_Extract_
** Begin **
Using Aircraft Observations and Modelling to Improve Understanding of Mineral Dust Transport and Deposition Processes

Aircraft Mineral Dust

Titre : Using Aircraft Observations and Modelling to Improve Understanding of Mineral Dust Transport and Deposition Processes

Pays/Région : Arid regions

Durée : sept. 20 - déc. 23

Référence projet : 2439550
Catégorie : Studentship

Résumé partiel
Every year thousands of tonnes of mineral dust particles are uplifted from arid regions by strong winds. While in the atmosphere, mineral dust is a hazard for health, transport and solar energy generation. Dust affects climate by interacting with clouds, radiation and other aerosols and altering the Earth’s energy balance. In dusty regions such as North Africa and the tropical North Atlantic, dust has been shown to influence the West African Monsoon and Atlantic hurricane development. Dust forms an important link and climate feedback between components of the Earth system : emissions are driven by land-surface and atmospheric factors, whilst airborne it impacts on the atmosphere, and through deposition it provides a nutrient source to oceanic and terrestrial biogeochemical systems.

Almost all dust processes are highly size dependent, and a realistic representation of the size distribution is critical for the simulation of the dust atmospheric lifecycle. However, models struggle to represent the evolution of dust size distributions. Processes such as triboelectric charging and non-sphericity have recently to be potentially important processes, yet are not included in dust models. This has knock-on effects on the ability of dust models to accurately represent the impact of dust on human health, infrastructure, weather and climate.
** End **
_Records for processing_
** Begin **
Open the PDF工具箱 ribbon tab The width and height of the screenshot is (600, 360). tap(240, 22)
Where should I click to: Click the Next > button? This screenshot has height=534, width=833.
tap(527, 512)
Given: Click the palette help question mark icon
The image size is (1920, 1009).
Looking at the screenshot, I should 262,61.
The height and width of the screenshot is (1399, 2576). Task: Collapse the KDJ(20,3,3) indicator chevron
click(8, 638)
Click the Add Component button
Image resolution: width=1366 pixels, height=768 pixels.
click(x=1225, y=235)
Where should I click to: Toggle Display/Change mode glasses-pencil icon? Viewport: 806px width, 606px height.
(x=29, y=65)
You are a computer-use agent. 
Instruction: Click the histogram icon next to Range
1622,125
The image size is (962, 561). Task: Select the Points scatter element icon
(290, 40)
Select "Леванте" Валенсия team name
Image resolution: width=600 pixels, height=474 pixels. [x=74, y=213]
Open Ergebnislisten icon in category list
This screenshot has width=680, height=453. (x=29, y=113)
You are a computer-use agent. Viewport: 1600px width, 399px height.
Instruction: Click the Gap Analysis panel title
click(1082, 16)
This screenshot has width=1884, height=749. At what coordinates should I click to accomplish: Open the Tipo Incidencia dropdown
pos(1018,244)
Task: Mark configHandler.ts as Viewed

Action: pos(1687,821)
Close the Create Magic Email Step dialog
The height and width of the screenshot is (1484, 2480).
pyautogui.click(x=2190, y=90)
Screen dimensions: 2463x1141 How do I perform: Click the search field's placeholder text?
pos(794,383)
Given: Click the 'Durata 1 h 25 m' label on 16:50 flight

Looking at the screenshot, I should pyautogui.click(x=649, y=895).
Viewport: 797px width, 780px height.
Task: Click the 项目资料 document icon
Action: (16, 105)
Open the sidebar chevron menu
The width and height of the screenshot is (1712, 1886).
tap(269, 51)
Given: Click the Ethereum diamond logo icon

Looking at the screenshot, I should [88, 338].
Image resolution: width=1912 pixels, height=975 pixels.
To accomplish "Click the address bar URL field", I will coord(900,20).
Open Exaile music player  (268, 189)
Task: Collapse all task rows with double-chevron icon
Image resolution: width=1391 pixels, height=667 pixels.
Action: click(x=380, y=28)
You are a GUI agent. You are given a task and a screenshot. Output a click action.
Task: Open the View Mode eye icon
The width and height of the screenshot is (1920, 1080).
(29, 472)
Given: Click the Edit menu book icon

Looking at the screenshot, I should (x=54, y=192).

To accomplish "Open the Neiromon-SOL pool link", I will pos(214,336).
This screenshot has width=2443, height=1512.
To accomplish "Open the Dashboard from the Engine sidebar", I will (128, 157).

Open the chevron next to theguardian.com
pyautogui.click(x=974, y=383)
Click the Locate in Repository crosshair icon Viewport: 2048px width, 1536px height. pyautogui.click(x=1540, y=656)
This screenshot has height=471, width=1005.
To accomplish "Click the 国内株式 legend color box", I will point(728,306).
** End **
_Tasks_
A - According to the mineral dust project summary, which two weather phenomena has dust been shown to influence in North Africa and the tropical North Atlantic?
B - Duplicate the records from their first line through the line that contains "click(8, 638)".

_Solutions to the problems_
A - The West African Monsoon and Atlantic hurricane development.

B -
Open the PDF工具箱 ribbon tab The width and height of the screenshot is (600, 360). tap(240, 22)
Where should I click to: Click the Next > button? This screenshot has height=534, width=833.
tap(527, 512)
Given: Click the palette help question mark icon
The image size is (1920, 1009).
Looking at the screenshot, I should 262,61.
The height and width of the screenshot is (1399, 2576). Task: Collapse the KDJ(20,3,3) indicator chevron
click(8, 638)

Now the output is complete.